Je connais bien la profession, pour avoir longtemps plaidé pour des gens extrêmement dangereux, en cour d’assise ou en correctionnelle. Or je ne suis pas du tout d’accord avec votre proposition et je ne pense pas qu’elle soit bonne.
M. le président. La parole est à Mme Cécile Cukierman, pour explication de vote.

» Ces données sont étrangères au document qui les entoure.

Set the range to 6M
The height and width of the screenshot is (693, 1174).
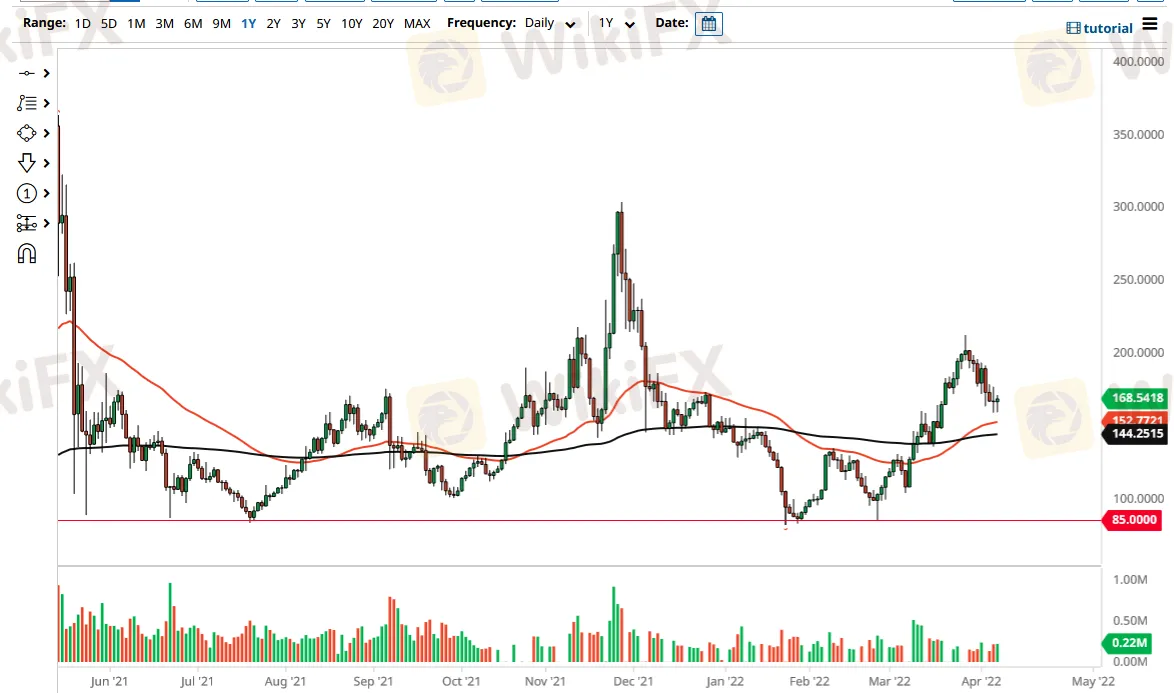(x=193, y=23)
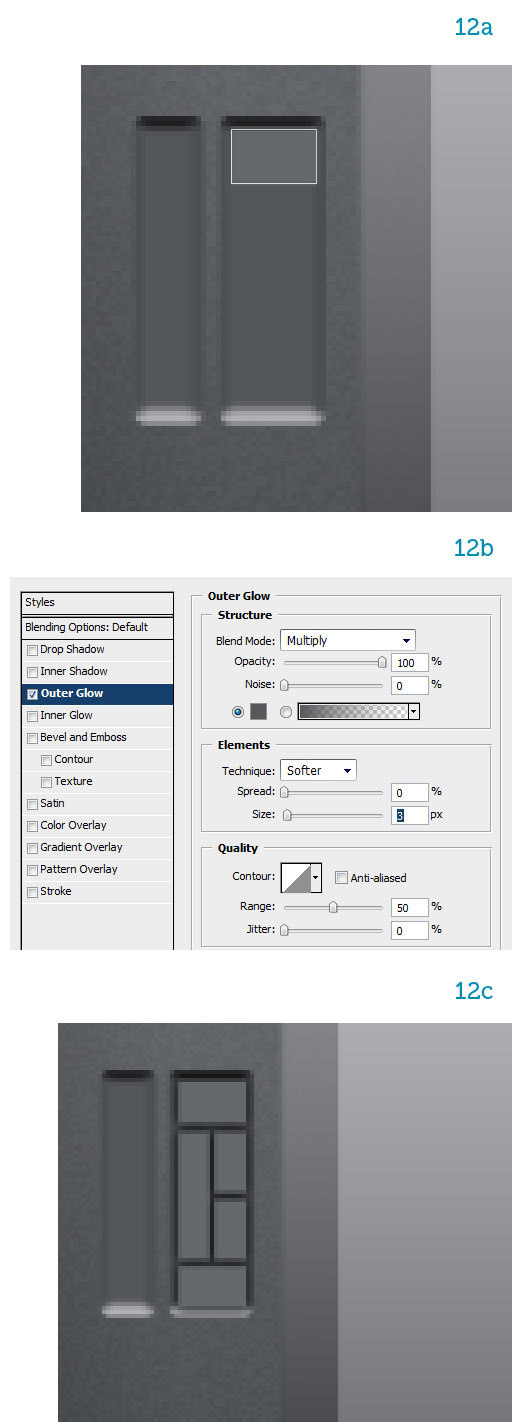Open the Blend Mode Multiply dropdown

pyautogui.click(x=348, y=640)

Mme Cécile Cukierman. Je voudrais tout d’abord rappeler à mon collègue Fouché que nous sommes réunis dans cette enceinte parce que nous avons toutes et tous été élus. Quelles que soient les expériences des uns et des autres et le nombre d’années passées au barreau de telle ou telle juridiction, c’est à ce titre-là que nous intervenons ! Nous sommes donc tous au même niveau. Il n’y a pas, d’un côté, ceux qui sauraient, et, de l’autre, ceux qui devraient apprendre.
Vous avez le droit de ne pas être d’accord avec l’amendement de suppression que nous proposons. Cette mesure fait pourtant l’objet d’un débat depuis les travaux de notre commission.
Je pourrais aussi vous rétorquer, puisque vous avez tant d’expérience, qu’il est bien connu qu’enfermer ou menacer de la prison ne fait malheureusement pas baisser la délinquance. S’il suffisait d’avoir une justice plus répressive et plus sévère pour que la délinquance cesse, cela se saurait. Les maux sont malheureusement bien plus profonds.
C’est pourquoi je suis en droit de dire – que cela vous plaise ou non, vous devez le respecter –, que cette proposition de créer des centres n’est pas satisfaisante et ne répond pas aux besoins.